======== Excerto da página ========
A Guiné-Bissau atravessa mais um momento de instabilidade política. Isso, com certeza, afecta o vosso trabalho?
É evidente que sim. O país está mais uma vez numa situação de crise, e isso poderá influenciar, de uma forma directa ou indirecta, o trabalho dos agricultores. Pode influenciar porque os parceiros para o desenvolvimento ficam sempre com uma certa reticência em investir e pôr aqui o dinheiro por causa dessa situação instável.
O país tem muita terra arável?
Sim, tem.
Quais são as principais culturas?
O arroz, que é o alimento de base. Outros cereais, o milho, a mandioca, a batata doce. O caju, que é a principal cultura de exportação. Sobretudo, a castanha é exportada para a Índia.
A transformação da castanha é feita na Guiné-Bissau?
Fazemos uma pequena transformação lá. A título familiar, em pequenas unidades, e também numa escala média, em comunidades. Já se exporta bastante, há uma grande solicitação dos EUA e da Europa, mas sobretudo da América. Mas não temos conseguido atingir o nível que eles querem, infelizmente.
E não têm projectos para melhorar o nível da produção?
Sim, temos. Há projectos em vista. A nível do Ministério, tanto no quadro do programa nacional de segurança alimentar, avançamos com alguns projectos. Mesmo ao nível do programa nacional de investimento a médio prazo, no quadro da CEDEAO, portanto do NEPAD, avançamos com projectos de género para a transformação de produtos de frutas e conservação de legumes.
A Guiné-Bissau tem um problema grave de discriminação da mulher conhecido intenacionalmente, a mutilação genital feminina. Na agricultura, também há discriminação?
É, sobretudo, ao nível tradicional. A mulher não tem direito à terra para a lavoura. A terra é pertença do homem. Mas sabemos que 55% da produção agrícola, essencialmente hortaliças na época seca e arroz na época das chuvas, vem da parte da mulher, que trabalha em terra que não lhe pertence e lhe é emprestada.
A lei não lhes dá acesso à terra?
A lei não discrimina, mas na prática o que acontece é isto. Os homens é que detêm a terra para a lavoura e as mulheres é que fazem a maior parte do trabalho agrícola e apenas é-lhes emprestada a terra.
======== Dados brutos ========
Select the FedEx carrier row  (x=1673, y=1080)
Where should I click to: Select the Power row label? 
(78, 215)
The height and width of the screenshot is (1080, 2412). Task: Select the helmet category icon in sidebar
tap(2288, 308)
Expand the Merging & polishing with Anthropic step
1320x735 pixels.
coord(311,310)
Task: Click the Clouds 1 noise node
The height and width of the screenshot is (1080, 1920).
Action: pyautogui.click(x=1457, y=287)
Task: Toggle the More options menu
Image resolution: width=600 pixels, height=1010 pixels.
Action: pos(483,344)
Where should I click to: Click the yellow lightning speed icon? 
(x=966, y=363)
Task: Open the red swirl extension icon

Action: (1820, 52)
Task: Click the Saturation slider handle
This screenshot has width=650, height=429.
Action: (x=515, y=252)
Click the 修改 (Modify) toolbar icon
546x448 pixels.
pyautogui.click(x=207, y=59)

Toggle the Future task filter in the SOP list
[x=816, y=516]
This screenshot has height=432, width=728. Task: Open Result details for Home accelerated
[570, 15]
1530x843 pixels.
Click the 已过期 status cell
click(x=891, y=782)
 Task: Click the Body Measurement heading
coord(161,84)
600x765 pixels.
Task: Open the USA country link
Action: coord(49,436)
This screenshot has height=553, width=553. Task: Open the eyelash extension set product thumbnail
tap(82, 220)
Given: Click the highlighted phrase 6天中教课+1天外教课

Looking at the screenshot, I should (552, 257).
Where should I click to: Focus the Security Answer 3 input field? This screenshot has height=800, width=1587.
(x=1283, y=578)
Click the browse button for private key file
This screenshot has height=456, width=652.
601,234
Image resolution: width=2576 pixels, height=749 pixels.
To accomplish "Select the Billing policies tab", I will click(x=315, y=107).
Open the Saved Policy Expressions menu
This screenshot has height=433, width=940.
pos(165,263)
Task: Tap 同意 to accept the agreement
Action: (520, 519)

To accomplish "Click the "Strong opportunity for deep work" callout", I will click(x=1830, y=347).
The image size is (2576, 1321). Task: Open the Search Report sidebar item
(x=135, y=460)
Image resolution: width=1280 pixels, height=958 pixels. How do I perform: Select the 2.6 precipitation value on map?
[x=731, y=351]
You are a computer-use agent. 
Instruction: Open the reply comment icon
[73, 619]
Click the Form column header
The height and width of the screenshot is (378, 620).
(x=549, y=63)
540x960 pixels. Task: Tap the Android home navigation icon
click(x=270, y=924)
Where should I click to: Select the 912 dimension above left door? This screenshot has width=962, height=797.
========
» **Tarefas a fazer**
- 1) Na entrevista sobre a agricultura na Guiné-Bissau, qual é a principal cultura de exportação do país?
- 2) Reproduza sem qualquer alteração o trecho dos registos que vai da linha que contém "You are a computer-use agent." até ao fim dos registos.

» **Problemas resolvidos**
- 1) O caju.

- 2)
You are a computer-use agent. 
Instruction: Open the reply comment icon
[73, 619]
Click the Form column header
The height and width of the screenshot is (378, 620).
(x=549, y=63)
540x960 pixels. Task: Tap the Android home navigation icon
click(x=270, y=924)
Where should I click to: Select the 912 dimension above left door? This screenshot has width=962, height=797.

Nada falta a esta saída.